After graduating from the French Naval Academy, D’Argenlieu had taken vows in the Carmelite Order in 1920 but then returned to active naval duty in 1940. In 1943 he became commander in chief of the Free French Naval Forces. D’Argenlieu was a devout Roman Catholic, a man who lived permanently in the past. D’Argenlieu believed that Adolf Hitler’s victory over the French had been a fluke, a brief pause in the reign of France as the premier nation on earth. Buoyed by the Allied victory in 1945, D’Argenlieu expected France to return to its former splendor. With that vision, he became high commissioner for Indochina in August 1945.
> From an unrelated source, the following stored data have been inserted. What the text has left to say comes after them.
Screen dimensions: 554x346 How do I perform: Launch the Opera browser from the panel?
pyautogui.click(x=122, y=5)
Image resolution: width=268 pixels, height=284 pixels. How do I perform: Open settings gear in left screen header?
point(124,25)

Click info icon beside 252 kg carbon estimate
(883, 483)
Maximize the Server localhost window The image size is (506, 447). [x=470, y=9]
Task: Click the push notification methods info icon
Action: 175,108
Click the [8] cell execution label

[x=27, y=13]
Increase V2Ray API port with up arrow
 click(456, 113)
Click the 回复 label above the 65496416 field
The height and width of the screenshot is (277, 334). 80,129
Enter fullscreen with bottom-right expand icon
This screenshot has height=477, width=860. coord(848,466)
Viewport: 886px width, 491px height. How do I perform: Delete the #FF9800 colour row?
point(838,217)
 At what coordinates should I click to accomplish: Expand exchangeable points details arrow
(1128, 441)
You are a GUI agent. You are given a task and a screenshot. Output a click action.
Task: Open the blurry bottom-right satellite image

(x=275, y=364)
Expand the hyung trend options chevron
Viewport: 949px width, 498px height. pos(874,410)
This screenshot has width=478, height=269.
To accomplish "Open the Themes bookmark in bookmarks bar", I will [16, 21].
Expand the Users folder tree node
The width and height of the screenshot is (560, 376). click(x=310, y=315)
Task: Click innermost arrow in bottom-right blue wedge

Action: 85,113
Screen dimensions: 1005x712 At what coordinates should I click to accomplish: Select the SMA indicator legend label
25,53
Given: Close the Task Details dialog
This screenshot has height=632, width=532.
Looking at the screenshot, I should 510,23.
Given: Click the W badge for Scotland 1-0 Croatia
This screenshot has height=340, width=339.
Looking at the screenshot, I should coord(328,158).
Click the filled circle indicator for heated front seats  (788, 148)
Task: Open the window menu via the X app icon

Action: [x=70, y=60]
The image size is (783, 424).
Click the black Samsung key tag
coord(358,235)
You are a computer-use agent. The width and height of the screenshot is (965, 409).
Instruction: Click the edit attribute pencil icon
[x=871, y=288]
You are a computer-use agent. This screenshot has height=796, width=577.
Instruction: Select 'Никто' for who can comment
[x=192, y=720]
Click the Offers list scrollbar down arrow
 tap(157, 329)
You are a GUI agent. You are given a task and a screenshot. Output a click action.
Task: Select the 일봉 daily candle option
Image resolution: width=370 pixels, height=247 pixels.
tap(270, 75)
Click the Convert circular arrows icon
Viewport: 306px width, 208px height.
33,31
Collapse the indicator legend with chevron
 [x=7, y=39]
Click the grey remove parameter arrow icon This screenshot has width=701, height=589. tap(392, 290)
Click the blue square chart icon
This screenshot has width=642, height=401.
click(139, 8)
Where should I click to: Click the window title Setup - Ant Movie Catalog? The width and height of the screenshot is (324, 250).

On June 1, 1946, the day after Ho Chi Minh sailed for Paris, D’Argenlieu created the Republic of Cochin China, a new, separate colony in the French Union. Ho Chi Minh felt “raped” Unification was as important to him as independence. In fact, the two were for him inseparable, not only because his nationalism extended to include a larger Vietnam but because northern Vietnam was overpopulated and poor, unable to feed itself, while the nutrient-rich Mekong Delta produced rice surpluses. To keep Ho Chi Minh away from the Vietnamese émigré community, French officials moved him out to Biarritz in southwest France. The conference was held out of the press limelight at the isolated Fontainebleau Palace. For eight weeks Ho tried to get France to recognize Vietnamese independence, but the French preferred total control over French colonies. Desperate for assistance, Ho contacted the United States embassy, promising to open up Vietnam to American investment and lease a naval base at Cam Ranh Bay in return for help in keeping the French out. Rebuffed, he remarked to an American reporter, “We . . . stand quite alone; we shall have to depend on ourselves” Before returning to Hanoi in mid-September, Ho Chi Minh signed a document in which France agreed to a unification referendum in Cochin China in 1947, but he had few illusions about France’s real intentions. During his last meeting with Georges Bidault, the French prime minister, on September 14, 1946, Ho warned: “If we must fight, we will fight. You will kill ten of our men, and we will kill one of yours. Yet, in the end, it is you who will tire”
In October Ho was back in Tonkin. The battle for Vietnam began a month later over the collection of customs duties in Haiphong. The French insisted it was their right; the Vietminh insisted it was not. When gunfire erupted between Vietminh and French soldiers, D’Argenlieu decided to “teach the Viets a lesson” On November 23, after giving the Vietminh two hours to evacuate Haiphong, the French attacked guerrilla hideouts in the city. French infantry and armored units swept through Haiphong; French aircraft provided tactical air support; and the French cruiser
Suffren
unloaded a sustained artillery bombardment. When the day was over, much of Haiphong was rubble. Six thousand people, including a few Vietminh, were dead.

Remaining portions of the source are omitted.